Accordingly, we hold that the district
court likewise properly granted
defendant’s summary judgment motion as to
Wolf’s Equal Pay Act claim.

IV.   CONCLUSION

  Wolf failed to establish that a genuine
issue of material fact exists in his
employment discrimination claims. We
agree with the district court’s finding
that the incidents of workplace
harassment that Wolf alleges fail to rise
to the level sufficient to come within
the parameters of sexual harassment under
Title VII. We further agree with the dis
trict court’s decision that Wolf failed
to present sufficient evidence to
demonstrate that similarly situated
female employees received greater
compensation than he did, and thus the
district court properly granted
defendant’s summary judgment as to Wolf’s
Equal Pay Act claim.
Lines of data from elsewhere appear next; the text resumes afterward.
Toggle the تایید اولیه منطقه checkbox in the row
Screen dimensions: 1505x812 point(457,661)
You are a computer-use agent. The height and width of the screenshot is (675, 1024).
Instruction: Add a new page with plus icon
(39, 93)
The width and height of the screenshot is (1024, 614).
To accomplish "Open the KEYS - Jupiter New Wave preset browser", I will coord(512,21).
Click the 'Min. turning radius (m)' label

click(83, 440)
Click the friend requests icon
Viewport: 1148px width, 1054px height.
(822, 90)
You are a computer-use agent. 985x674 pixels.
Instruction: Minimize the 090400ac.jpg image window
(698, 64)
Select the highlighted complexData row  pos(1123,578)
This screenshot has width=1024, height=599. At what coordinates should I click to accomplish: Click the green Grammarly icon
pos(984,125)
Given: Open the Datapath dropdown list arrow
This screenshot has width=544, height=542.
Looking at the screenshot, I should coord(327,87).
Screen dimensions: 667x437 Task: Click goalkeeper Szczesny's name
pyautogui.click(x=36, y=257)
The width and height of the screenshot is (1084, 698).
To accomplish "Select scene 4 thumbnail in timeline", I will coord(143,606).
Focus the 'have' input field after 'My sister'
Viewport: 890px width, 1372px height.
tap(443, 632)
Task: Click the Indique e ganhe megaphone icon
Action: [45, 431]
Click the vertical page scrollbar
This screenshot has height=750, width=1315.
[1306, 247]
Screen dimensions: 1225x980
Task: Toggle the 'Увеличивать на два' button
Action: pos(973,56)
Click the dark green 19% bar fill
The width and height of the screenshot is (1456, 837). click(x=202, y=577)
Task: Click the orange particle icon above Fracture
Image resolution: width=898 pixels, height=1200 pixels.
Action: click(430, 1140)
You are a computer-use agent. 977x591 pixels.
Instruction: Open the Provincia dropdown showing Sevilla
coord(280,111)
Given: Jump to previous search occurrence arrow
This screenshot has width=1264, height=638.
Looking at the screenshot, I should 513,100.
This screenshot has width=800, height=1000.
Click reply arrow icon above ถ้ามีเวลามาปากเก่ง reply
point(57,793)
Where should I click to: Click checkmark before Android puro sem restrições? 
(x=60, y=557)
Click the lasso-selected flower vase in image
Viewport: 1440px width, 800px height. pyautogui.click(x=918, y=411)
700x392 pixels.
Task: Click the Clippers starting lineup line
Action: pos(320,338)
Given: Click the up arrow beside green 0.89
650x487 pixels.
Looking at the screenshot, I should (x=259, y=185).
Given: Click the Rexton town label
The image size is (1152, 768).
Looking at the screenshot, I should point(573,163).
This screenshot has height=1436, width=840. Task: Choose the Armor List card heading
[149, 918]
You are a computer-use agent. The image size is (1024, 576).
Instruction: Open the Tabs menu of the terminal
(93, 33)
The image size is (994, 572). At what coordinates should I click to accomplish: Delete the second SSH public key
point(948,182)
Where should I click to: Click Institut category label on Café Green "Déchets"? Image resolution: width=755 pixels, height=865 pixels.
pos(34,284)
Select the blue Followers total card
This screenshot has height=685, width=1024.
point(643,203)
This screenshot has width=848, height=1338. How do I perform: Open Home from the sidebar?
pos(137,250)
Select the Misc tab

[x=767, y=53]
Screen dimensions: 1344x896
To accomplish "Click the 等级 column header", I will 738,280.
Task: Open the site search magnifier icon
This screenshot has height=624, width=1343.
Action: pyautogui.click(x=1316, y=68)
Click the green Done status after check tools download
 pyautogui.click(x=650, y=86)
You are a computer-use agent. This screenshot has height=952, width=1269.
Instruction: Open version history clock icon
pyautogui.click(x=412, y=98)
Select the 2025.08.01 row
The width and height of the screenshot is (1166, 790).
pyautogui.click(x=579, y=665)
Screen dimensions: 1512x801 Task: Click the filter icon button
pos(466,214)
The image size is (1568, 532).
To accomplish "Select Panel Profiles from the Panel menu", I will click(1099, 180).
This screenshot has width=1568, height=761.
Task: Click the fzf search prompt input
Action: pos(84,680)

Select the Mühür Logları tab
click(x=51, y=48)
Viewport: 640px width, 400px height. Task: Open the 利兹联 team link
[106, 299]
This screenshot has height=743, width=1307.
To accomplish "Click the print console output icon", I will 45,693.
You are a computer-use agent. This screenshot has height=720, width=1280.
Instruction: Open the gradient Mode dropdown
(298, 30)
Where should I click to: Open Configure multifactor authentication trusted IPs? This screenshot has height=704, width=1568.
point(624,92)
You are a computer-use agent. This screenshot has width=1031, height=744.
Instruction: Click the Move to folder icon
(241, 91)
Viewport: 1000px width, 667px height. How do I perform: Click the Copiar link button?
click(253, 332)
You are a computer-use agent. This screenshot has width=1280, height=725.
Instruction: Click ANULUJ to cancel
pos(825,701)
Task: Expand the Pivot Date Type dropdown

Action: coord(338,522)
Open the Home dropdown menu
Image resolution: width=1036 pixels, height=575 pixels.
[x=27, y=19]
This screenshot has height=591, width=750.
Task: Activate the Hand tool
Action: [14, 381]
Finally, we hold
that Wolf’s argument that the district
court improperly ruled on defendant’s
summary judgment motion while his Rule
56(f) motion was pending is moot because,
even accepting all of Wolf’s allegations
as true he could not establish a claim
for sexual harassment. Accordingly, the
district court’s grant of summary
judgment as to all counts is AFFIRMED.

FOOTNOTE

/1 Wolf’s duties in this regard included moving of
equipment for concert location changes, truck
rental, and physical set-up for concerts.